Je publie cet article parce qu’aucun média n’a parlé de la violence
policière ni de la disproportion de toute cette affaire. Cinq ou six
médias différents étaient présents pendant tous ces évènements.La
majorité de ces médias se sont contentés de citer le communiqué de
presse de la préfecture et le point de vue de la police.
Je publie cet article pour livrer ma version des faits. Je tiens ce blog
seule, je n’obéis pas à la pression d’un rédac-chef ou à la
hiérarchisation des sujets selon le revenu publicitaire qu’ils doivent
apporter.
Au-delà de la révolte que cette violence suscite en chacun de ceux qui
la subissent, il importe de s’interroger.

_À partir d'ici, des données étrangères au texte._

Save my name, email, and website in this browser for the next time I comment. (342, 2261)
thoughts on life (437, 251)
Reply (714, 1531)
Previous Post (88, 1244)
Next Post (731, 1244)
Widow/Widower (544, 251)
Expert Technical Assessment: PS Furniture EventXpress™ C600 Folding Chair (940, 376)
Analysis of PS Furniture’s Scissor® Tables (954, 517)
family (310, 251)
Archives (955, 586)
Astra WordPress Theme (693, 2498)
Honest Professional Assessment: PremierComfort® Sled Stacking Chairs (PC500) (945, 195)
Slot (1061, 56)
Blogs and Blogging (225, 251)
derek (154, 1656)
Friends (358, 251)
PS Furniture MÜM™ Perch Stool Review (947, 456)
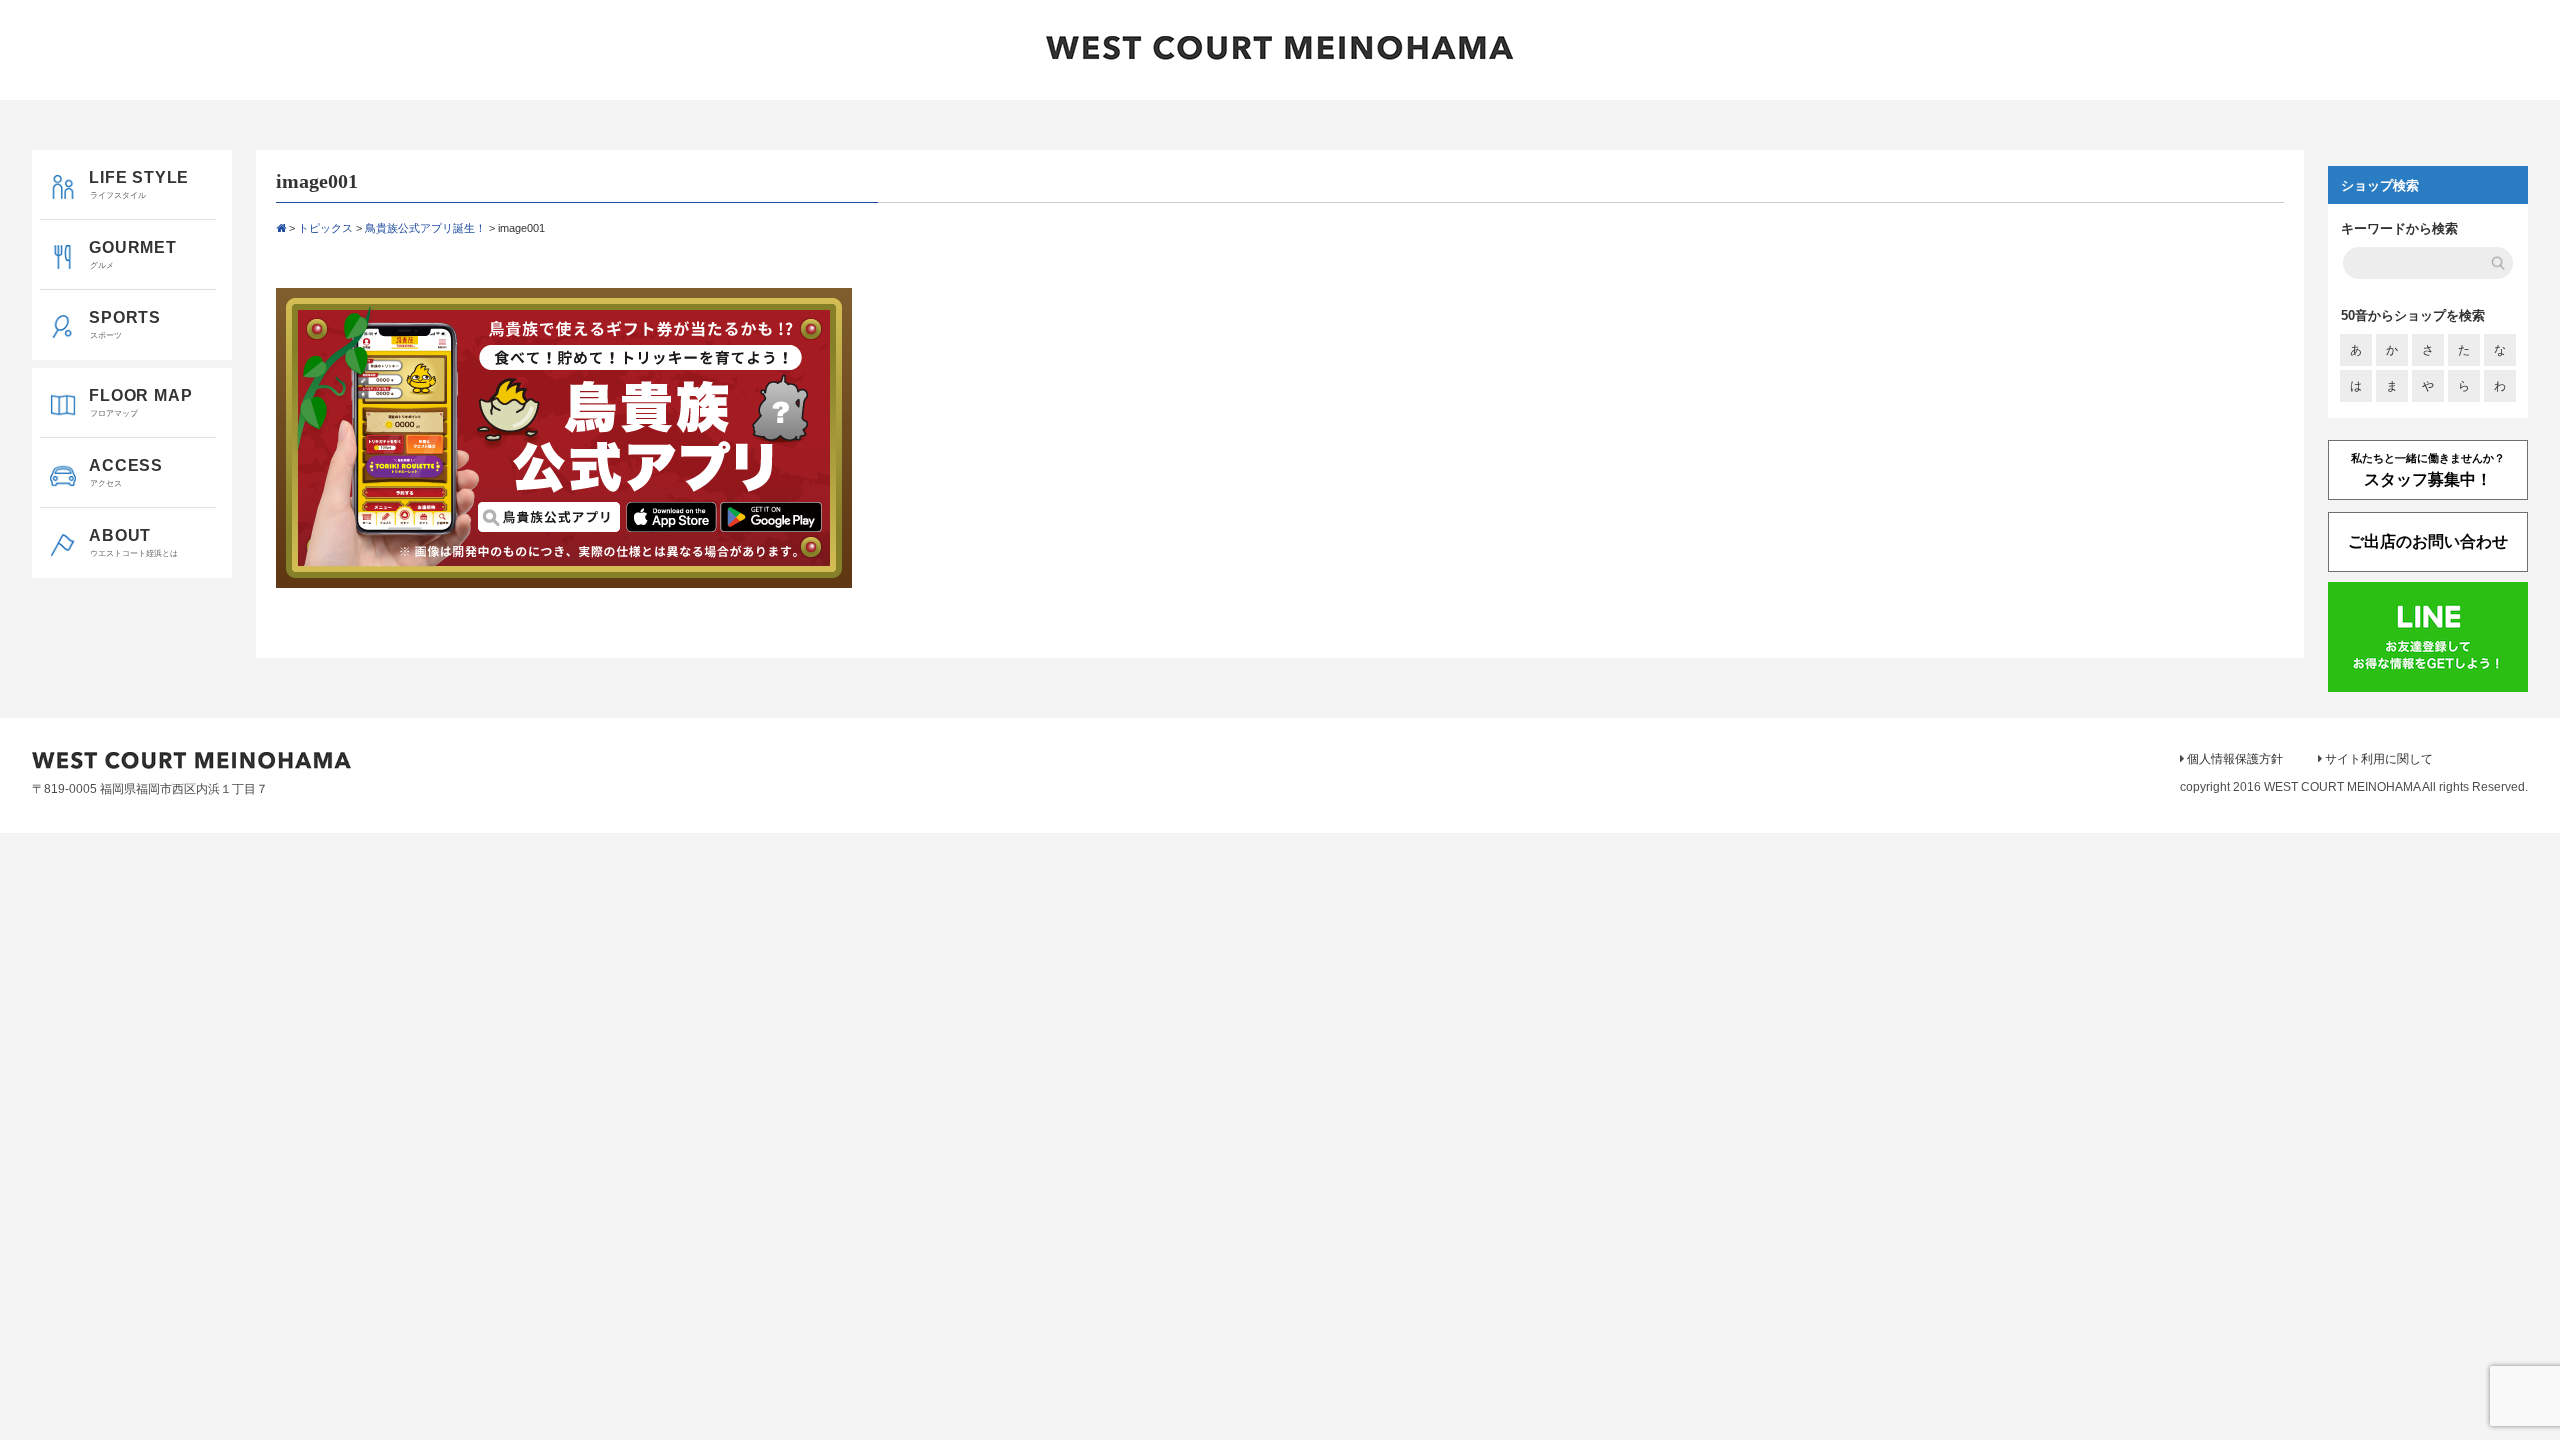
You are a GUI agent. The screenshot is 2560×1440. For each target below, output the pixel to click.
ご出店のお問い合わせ (2428, 541)
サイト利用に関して (2379, 759)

Nous étions tout au plus quarante. Ils étaient deux cents
Une opération de ce genre coûte plusieurs dizaines de milliers d’euros à
l’État.
L’État ferme chaque année des places en hébergement de SDF par “manque
de moyens.
Les trois mecs du toit sont restés une douzaine d’heures au poste. Chefs
d’accusation : outrage et rébellion. Ils ont : refusé d’obtempérer aux
ordres des CRS, et se sont accrochés à la cheminée pour ne pas
descendre. Ils n’ont pas eu de geste agressif envers les flics.
Les CRS qui sont intervenus sur le toit ont demandé cinq jours
d’interruption temporaire de travail à l’hôpital. Quand les CRS
demandent des ITT, on leur donne une prime (ça fait partie des risques
du métier de se blesser en frappant des gens, hein.). Il n’y a de toute
évidence pas de blessure qui justifierait cette ITT.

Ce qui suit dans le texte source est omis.